• _To do_
Copy out the lines again word for word, beginning with the line that contains "Task: Click the Asia" and ending with the line that contains "This screenshot has height=367, width=888.", both included. Omit the pictures from your answer.

━━━━━ The data ━━━━━

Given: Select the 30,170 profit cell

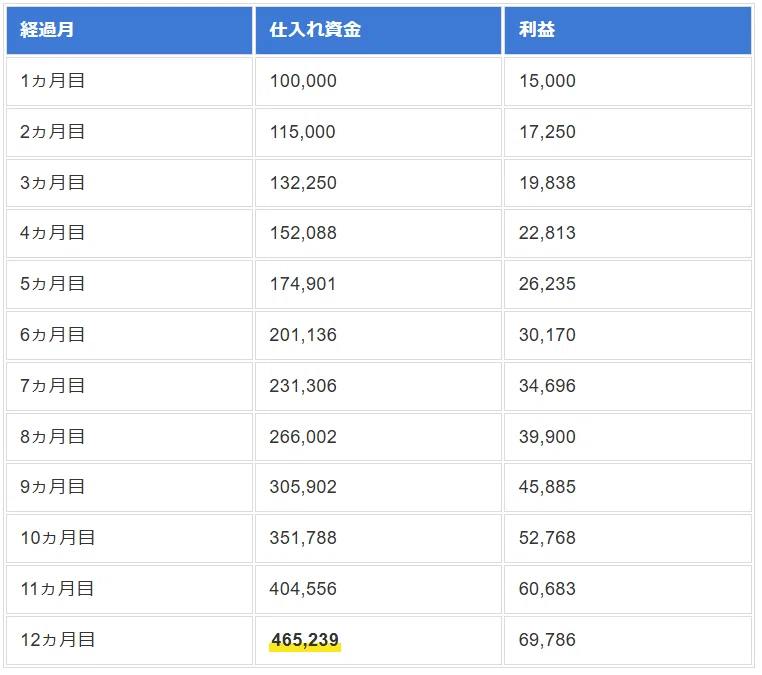Looking at the screenshot, I should pyautogui.click(x=628, y=335).
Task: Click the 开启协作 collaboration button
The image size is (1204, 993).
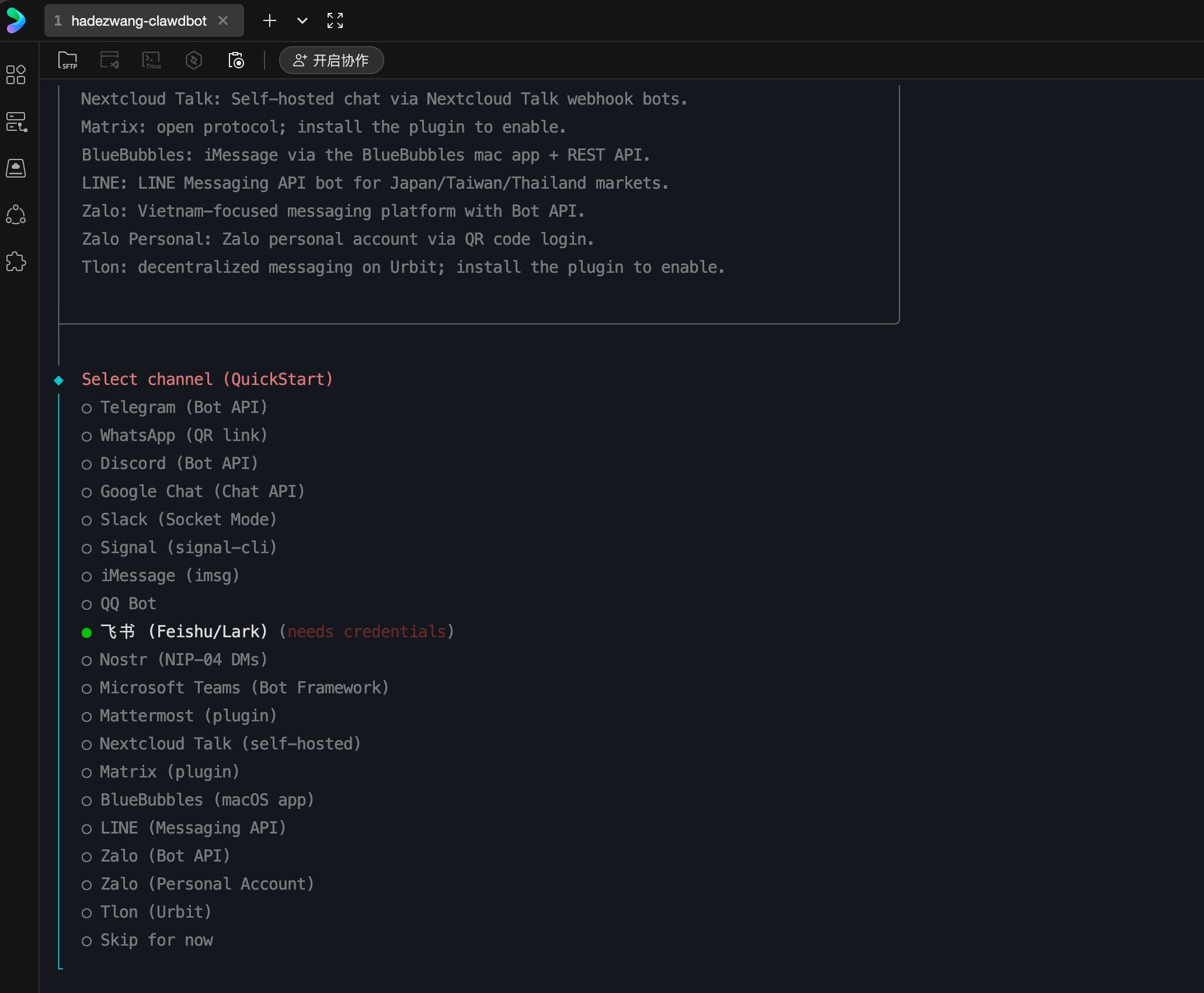Action: tap(331, 60)
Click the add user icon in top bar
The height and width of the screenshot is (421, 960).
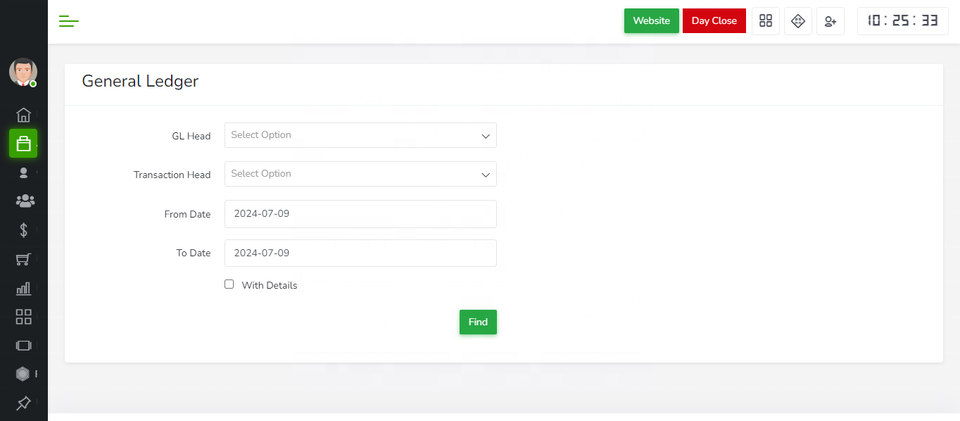(x=830, y=21)
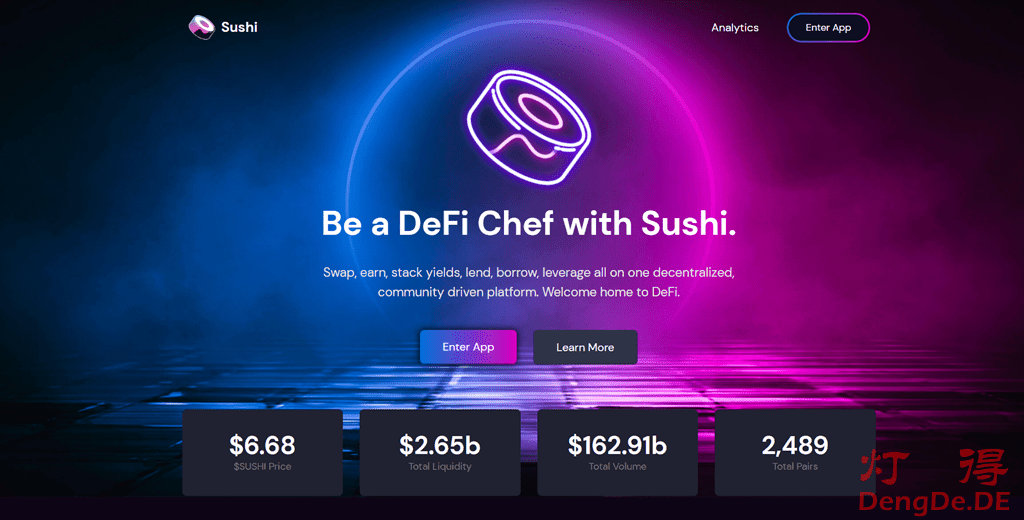Click the gradient Enter App button
The image size is (1024, 520).
pyautogui.click(x=468, y=347)
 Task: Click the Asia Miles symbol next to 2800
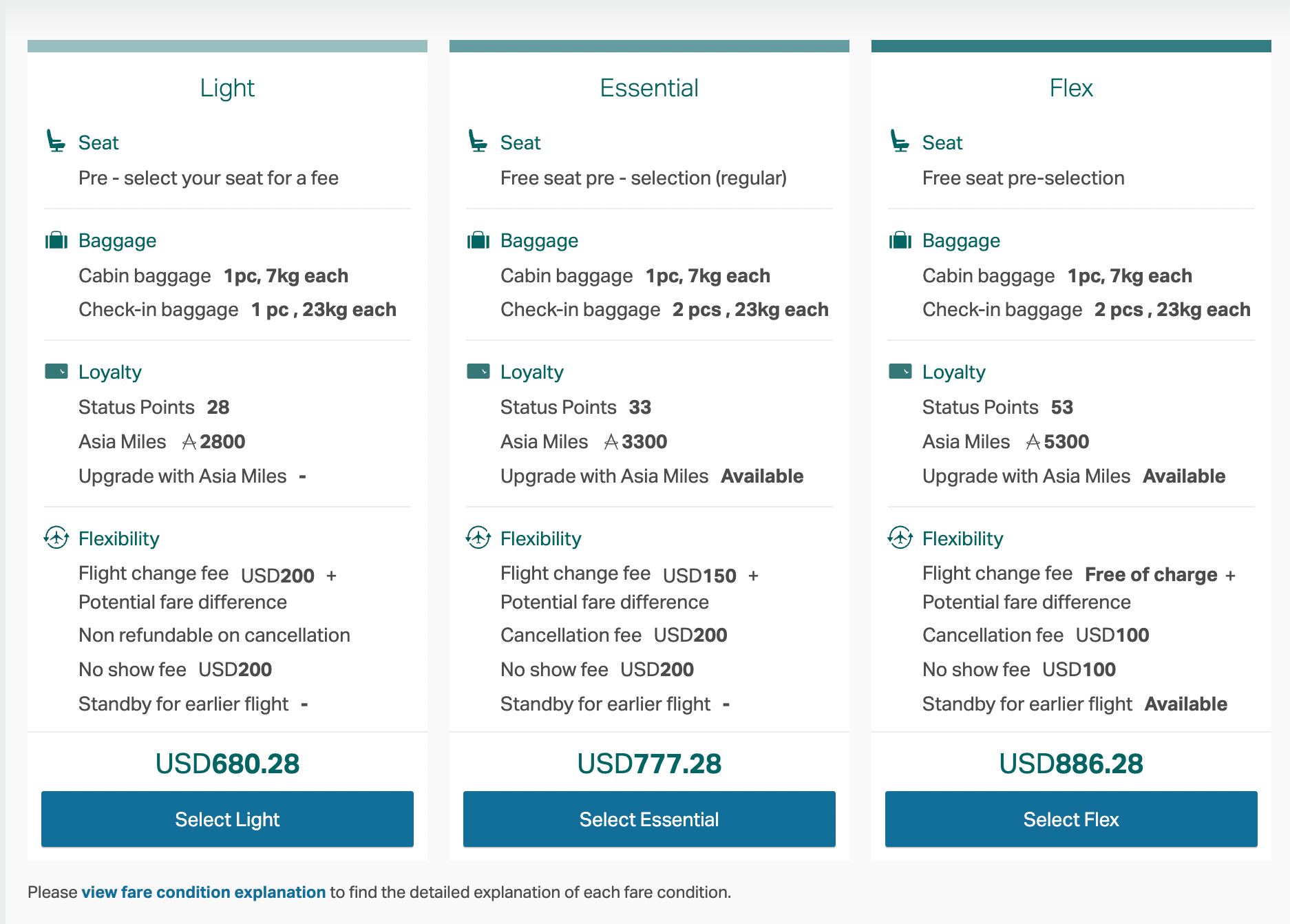tap(189, 441)
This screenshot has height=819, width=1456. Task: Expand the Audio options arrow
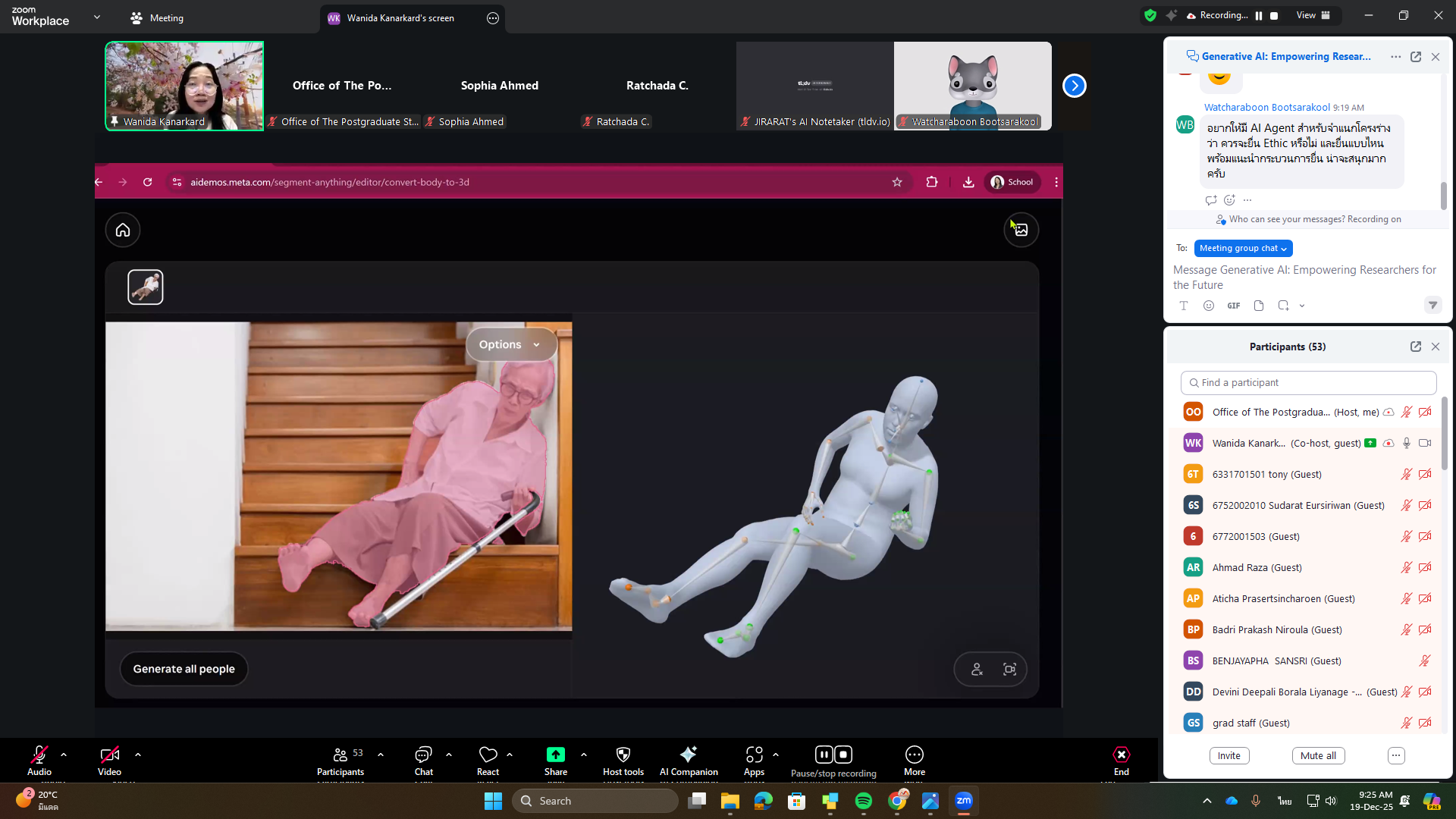[64, 755]
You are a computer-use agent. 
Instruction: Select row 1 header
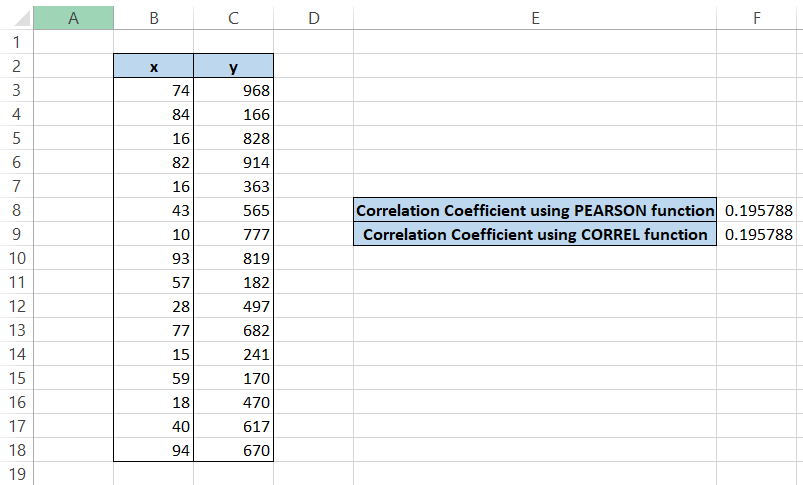17,42
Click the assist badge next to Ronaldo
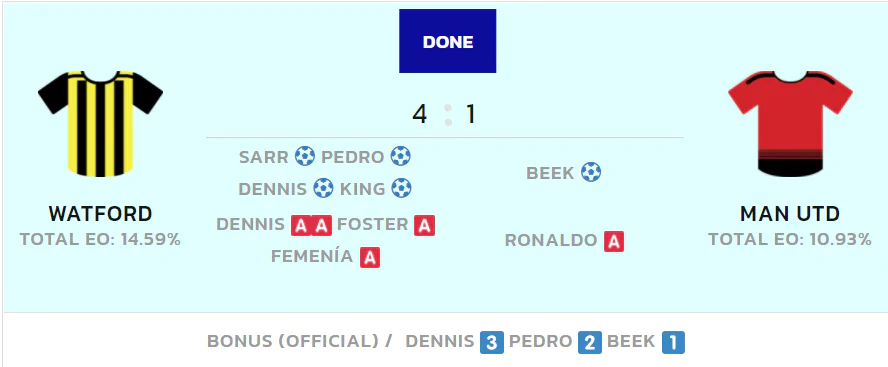This screenshot has height=367, width=888. [613, 242]
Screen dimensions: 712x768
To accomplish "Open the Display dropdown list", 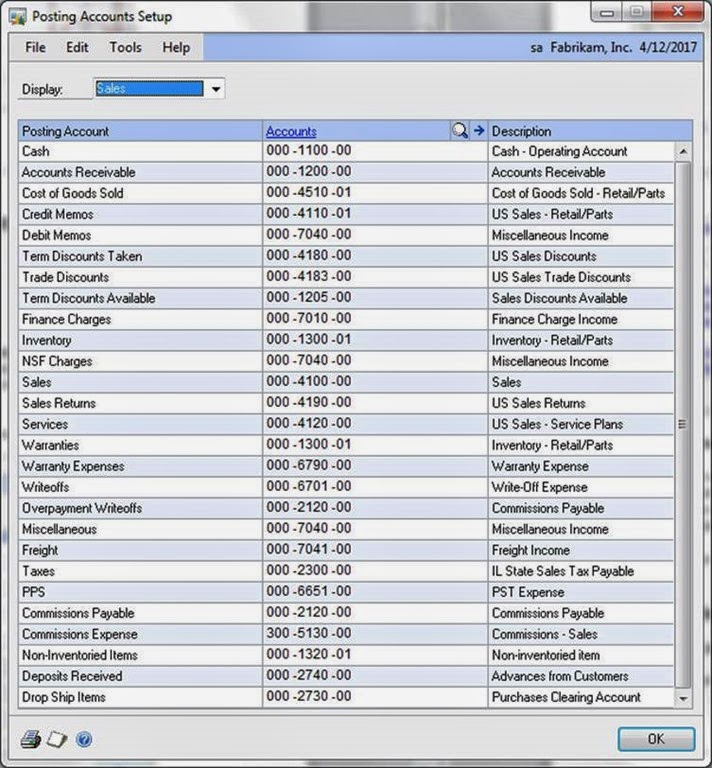I will point(215,89).
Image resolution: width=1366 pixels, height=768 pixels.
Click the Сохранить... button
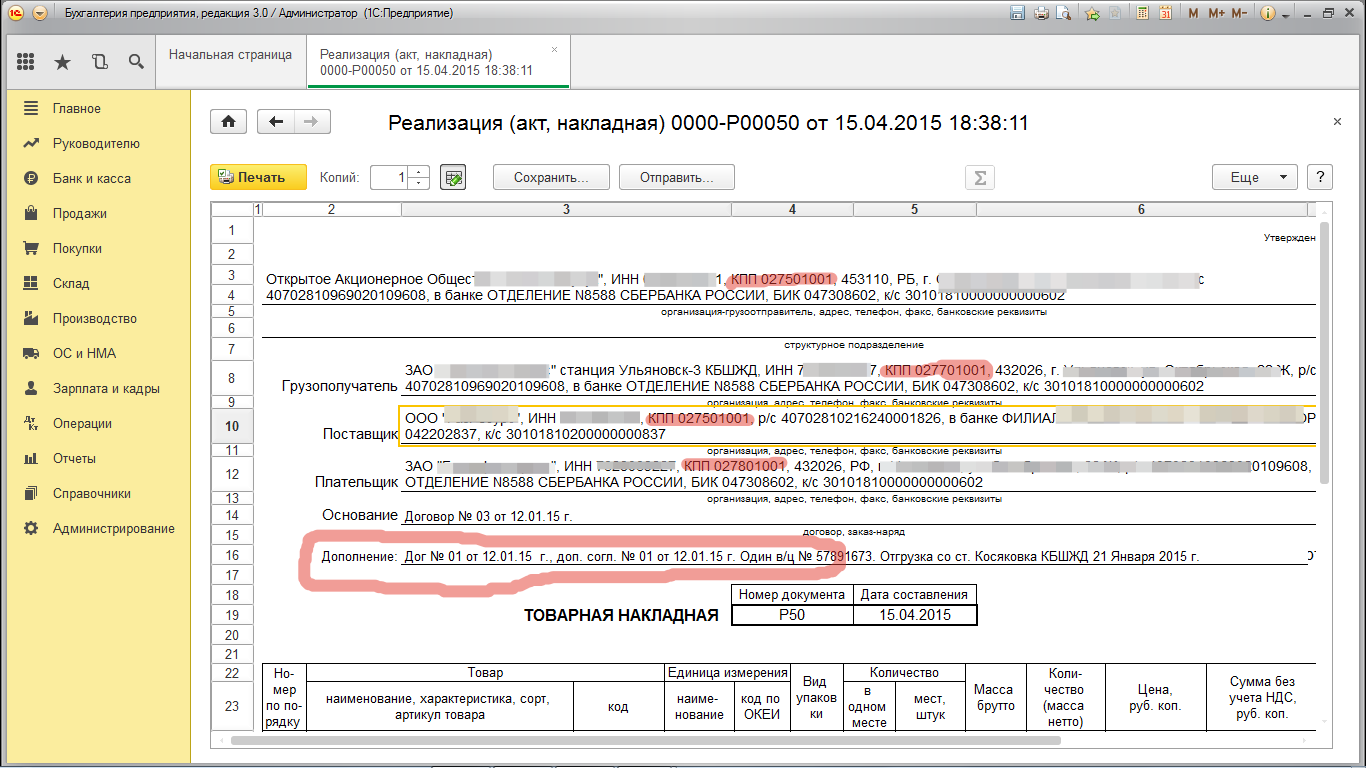click(x=551, y=177)
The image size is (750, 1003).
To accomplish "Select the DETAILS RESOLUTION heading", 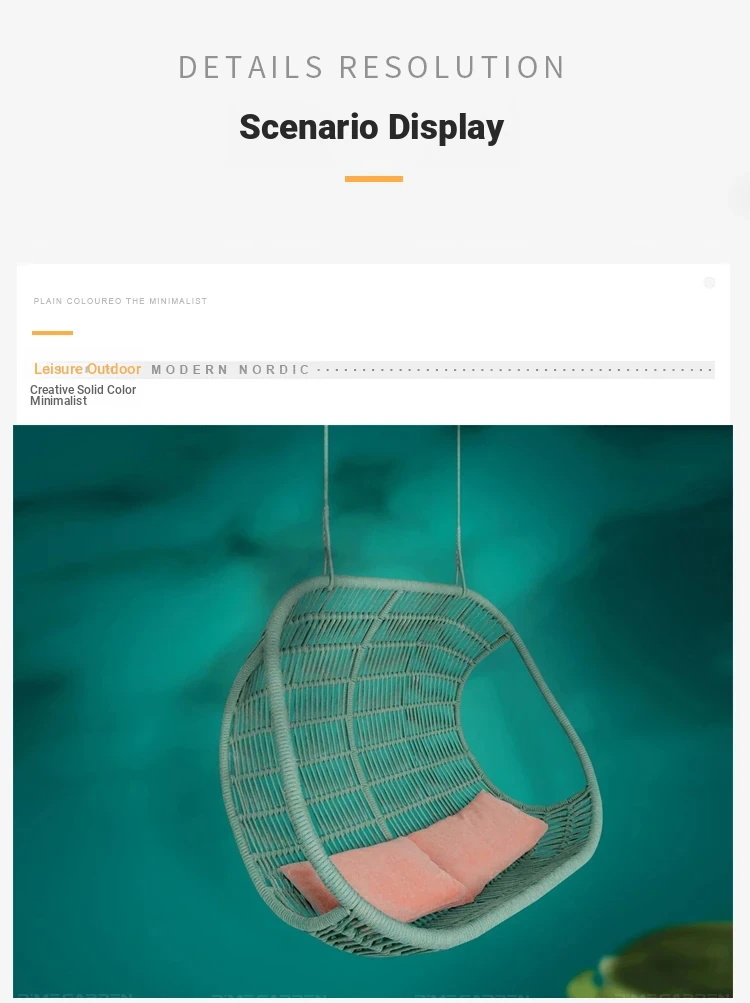I will tap(372, 67).
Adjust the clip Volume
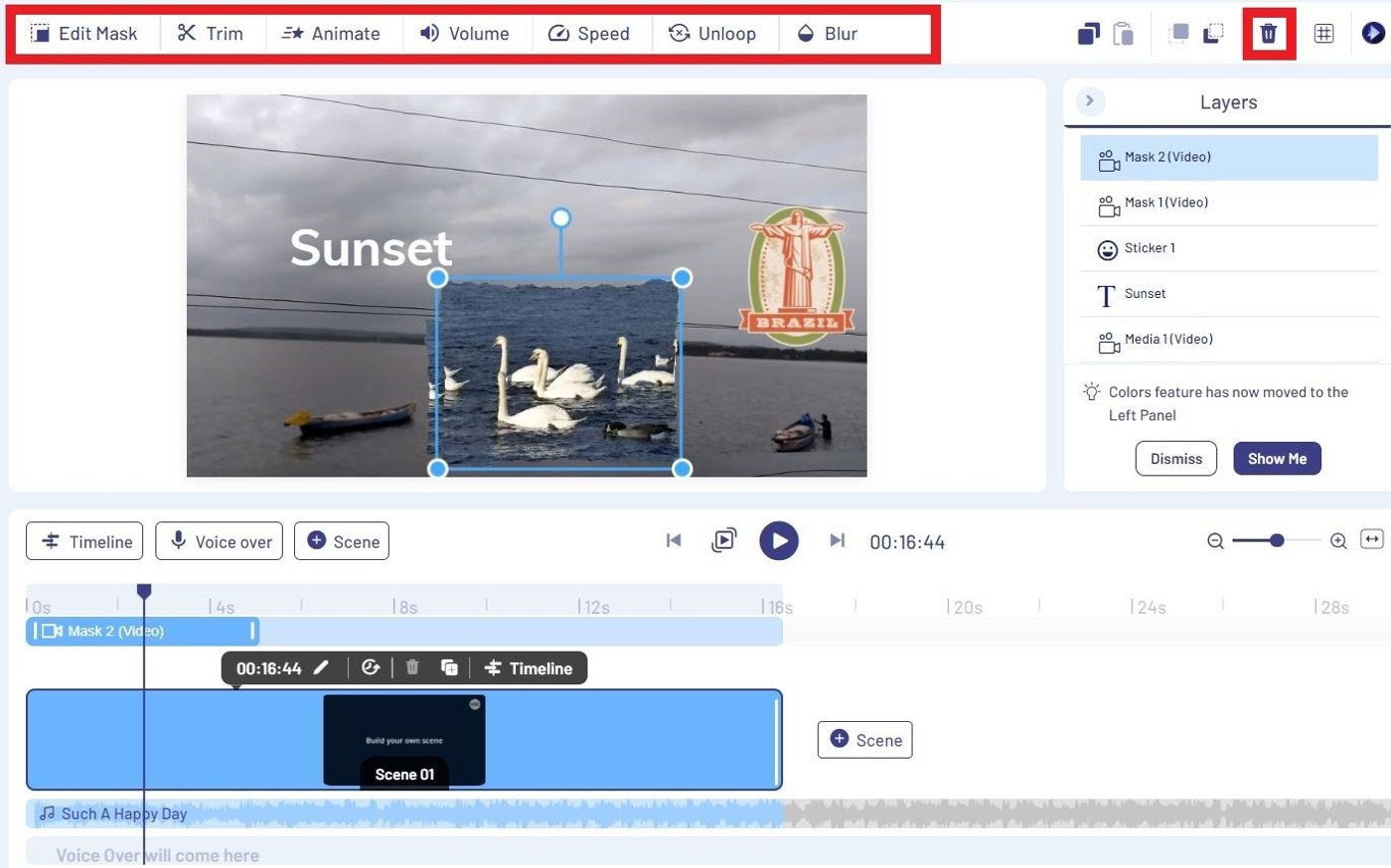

━━━━━

• _Answer in full_
 Task: Click the Asia Miles symbol next to 2800
tap(189, 441)
This screenshot has height=819, width=1456. Task: Expand the Audio options arrow
[64, 755]
You are a computer-use agent. 
Instruction: Select row 1 header
17,42
Click the assist badge next to Ronaldo
This screenshot has height=367, width=888. [613, 242]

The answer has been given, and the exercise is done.